Weber is not bothered about sensual opulence. He prefers to cool plays down, reduce them, abstract them, present them with ascetic sobriety and transparency – and by so doing make the heart burn all the more fiercely. Die Zeit described his theatre as a “dangerous powerhouse of feelings and thoughts”, and called Weber the “representative of a new earnestness”.

Whether he is directing Sophocles, Lessing, Ibsen, Schiller or Horváth: it is the extremes that interest Hasko Weber, the radical standpoints and their social implications. He develops his interpretations out of the text in question. He does not moralise. He does not lecture. And he does not impose any preconceived directorial framework on the plays. In consequence, Weber’s productions can seem highly diverse. Some are cheerfully optimistic and intimate like his fairytale “Nathan” in Mannheim (with Jürgen Holtz in the title role), others harshly stripped down and barrenly materialistic like his uninspired Stuttgart “Faust” set among the Russian mafia.

In October 2005, Weber made his debut as executive director at the Staatsschauspiel Stuttgart, where he succeeded Friedrich Schirmer, with Goethe’s “Faust I”, one of six premieres in three days. Goethe’s drama formed the centre of his first season, providing a leitmotif that summed up the human condition in the modern world.
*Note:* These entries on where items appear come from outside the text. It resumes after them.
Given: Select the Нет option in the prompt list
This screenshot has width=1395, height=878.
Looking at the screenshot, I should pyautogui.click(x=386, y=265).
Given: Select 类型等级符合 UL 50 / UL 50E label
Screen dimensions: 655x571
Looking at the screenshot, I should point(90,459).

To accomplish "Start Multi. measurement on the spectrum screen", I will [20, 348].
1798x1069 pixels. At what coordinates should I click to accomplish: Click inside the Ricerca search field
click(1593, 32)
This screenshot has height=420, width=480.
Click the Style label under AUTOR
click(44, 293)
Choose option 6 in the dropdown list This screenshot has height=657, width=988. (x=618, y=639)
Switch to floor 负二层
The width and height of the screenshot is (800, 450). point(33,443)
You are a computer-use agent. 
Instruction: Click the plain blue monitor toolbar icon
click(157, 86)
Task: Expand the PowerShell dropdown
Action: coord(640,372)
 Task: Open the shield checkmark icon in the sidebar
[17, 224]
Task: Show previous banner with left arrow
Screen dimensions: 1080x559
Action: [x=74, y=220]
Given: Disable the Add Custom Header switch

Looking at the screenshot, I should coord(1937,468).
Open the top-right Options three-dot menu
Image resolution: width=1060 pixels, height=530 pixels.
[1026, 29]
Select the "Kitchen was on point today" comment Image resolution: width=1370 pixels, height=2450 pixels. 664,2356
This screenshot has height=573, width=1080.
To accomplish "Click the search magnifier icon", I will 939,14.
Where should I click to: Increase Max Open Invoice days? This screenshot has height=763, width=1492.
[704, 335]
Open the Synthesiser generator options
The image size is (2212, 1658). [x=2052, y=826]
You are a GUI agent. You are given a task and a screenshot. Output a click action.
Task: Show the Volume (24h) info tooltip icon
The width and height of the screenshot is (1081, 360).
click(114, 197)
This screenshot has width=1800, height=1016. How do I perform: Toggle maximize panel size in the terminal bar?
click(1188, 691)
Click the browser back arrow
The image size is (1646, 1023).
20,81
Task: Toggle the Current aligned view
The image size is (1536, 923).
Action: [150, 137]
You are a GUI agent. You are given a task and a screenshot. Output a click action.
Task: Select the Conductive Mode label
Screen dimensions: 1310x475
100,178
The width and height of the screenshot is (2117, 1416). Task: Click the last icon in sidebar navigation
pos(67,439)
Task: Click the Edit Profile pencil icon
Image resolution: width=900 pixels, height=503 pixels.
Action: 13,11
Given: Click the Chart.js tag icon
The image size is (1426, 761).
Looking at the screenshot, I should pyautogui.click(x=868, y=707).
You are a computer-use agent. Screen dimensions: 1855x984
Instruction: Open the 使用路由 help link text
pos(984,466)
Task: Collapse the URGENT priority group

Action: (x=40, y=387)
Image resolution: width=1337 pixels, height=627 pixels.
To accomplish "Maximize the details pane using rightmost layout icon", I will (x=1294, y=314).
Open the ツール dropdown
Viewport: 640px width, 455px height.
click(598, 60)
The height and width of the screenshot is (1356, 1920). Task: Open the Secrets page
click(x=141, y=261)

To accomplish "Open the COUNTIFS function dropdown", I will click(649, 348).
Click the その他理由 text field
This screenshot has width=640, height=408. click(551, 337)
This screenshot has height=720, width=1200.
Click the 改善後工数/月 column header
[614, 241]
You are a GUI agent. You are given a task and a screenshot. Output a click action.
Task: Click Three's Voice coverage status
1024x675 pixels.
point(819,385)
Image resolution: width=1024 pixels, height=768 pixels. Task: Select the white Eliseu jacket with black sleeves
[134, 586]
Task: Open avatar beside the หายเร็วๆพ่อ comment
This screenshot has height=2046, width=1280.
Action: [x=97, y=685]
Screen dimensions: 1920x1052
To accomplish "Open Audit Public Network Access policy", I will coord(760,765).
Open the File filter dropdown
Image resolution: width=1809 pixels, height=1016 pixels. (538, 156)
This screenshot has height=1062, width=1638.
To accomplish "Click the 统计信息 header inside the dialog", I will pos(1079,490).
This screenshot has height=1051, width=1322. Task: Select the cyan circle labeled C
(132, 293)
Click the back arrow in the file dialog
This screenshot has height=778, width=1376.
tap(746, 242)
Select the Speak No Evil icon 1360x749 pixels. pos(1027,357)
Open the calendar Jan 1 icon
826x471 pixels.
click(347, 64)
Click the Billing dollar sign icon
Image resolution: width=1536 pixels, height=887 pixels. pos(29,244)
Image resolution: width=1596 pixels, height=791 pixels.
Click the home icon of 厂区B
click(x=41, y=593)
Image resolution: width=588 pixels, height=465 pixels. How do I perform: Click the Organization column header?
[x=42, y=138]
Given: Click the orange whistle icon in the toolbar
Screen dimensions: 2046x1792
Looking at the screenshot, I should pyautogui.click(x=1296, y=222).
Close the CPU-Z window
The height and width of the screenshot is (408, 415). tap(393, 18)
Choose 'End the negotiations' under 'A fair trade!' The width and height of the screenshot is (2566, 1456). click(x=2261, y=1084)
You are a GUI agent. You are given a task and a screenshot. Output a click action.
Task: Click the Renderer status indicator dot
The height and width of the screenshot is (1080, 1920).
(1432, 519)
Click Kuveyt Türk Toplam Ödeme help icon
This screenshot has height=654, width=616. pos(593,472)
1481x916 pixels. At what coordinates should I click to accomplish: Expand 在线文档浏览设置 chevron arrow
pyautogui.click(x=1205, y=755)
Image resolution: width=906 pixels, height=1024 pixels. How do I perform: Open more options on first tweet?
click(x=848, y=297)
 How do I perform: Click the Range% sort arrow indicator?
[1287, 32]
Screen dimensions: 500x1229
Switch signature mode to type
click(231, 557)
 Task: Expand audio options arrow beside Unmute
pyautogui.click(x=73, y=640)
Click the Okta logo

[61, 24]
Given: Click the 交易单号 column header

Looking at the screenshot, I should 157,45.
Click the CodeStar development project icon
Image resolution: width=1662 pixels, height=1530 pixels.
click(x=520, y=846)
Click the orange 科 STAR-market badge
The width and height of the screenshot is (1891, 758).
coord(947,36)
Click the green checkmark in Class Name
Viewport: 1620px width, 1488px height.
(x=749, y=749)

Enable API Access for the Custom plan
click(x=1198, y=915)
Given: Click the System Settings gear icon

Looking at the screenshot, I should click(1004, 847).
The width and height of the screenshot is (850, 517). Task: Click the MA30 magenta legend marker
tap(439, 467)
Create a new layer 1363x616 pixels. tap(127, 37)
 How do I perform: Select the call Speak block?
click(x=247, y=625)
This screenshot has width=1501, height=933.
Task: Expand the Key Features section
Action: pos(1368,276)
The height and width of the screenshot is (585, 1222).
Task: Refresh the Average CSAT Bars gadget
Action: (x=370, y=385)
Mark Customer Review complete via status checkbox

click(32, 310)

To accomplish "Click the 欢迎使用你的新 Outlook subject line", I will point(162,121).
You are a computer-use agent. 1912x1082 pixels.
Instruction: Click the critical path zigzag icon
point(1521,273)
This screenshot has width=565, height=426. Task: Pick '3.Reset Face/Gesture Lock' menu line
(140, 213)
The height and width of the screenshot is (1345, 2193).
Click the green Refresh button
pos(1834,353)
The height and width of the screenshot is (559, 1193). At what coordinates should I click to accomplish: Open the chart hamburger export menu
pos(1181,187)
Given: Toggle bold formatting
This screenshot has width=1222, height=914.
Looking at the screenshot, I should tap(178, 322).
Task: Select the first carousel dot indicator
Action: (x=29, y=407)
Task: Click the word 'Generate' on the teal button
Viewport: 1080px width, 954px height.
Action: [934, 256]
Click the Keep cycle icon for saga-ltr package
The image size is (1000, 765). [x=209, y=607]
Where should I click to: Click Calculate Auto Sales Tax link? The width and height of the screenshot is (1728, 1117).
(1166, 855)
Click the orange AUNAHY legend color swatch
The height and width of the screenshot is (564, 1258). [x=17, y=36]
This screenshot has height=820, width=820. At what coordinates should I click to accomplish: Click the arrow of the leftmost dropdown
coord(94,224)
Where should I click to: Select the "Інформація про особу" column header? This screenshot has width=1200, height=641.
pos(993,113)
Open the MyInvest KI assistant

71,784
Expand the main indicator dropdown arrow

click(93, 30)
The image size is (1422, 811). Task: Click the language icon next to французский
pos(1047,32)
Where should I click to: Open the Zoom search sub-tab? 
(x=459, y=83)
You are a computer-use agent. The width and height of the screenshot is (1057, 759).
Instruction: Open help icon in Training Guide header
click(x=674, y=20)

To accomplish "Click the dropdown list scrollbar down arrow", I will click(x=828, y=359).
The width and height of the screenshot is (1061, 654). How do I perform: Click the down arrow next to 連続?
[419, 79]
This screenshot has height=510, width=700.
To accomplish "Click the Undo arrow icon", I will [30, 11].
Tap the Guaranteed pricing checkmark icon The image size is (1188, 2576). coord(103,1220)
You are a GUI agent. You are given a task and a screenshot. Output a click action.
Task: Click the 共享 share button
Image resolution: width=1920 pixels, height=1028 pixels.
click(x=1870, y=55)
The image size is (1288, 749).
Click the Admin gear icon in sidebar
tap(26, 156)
The theatre’s new logo also refers to the play: a clenched fist (German: Faust) that symbolises a new start and a combative political spirit. Eva Heldrich has been appointed the theatre’s artistic director and Volker Lösch its associate director. With an ambitious schedule focussing on modern drama and contemporary concerns, Weber’s aesthetic renewal was an immediate success. As a result, the Schauspiel Stuttgart was chosen as “Theatre of the Year” in the 2006 critics’ survey conducted by Theater heute magazine.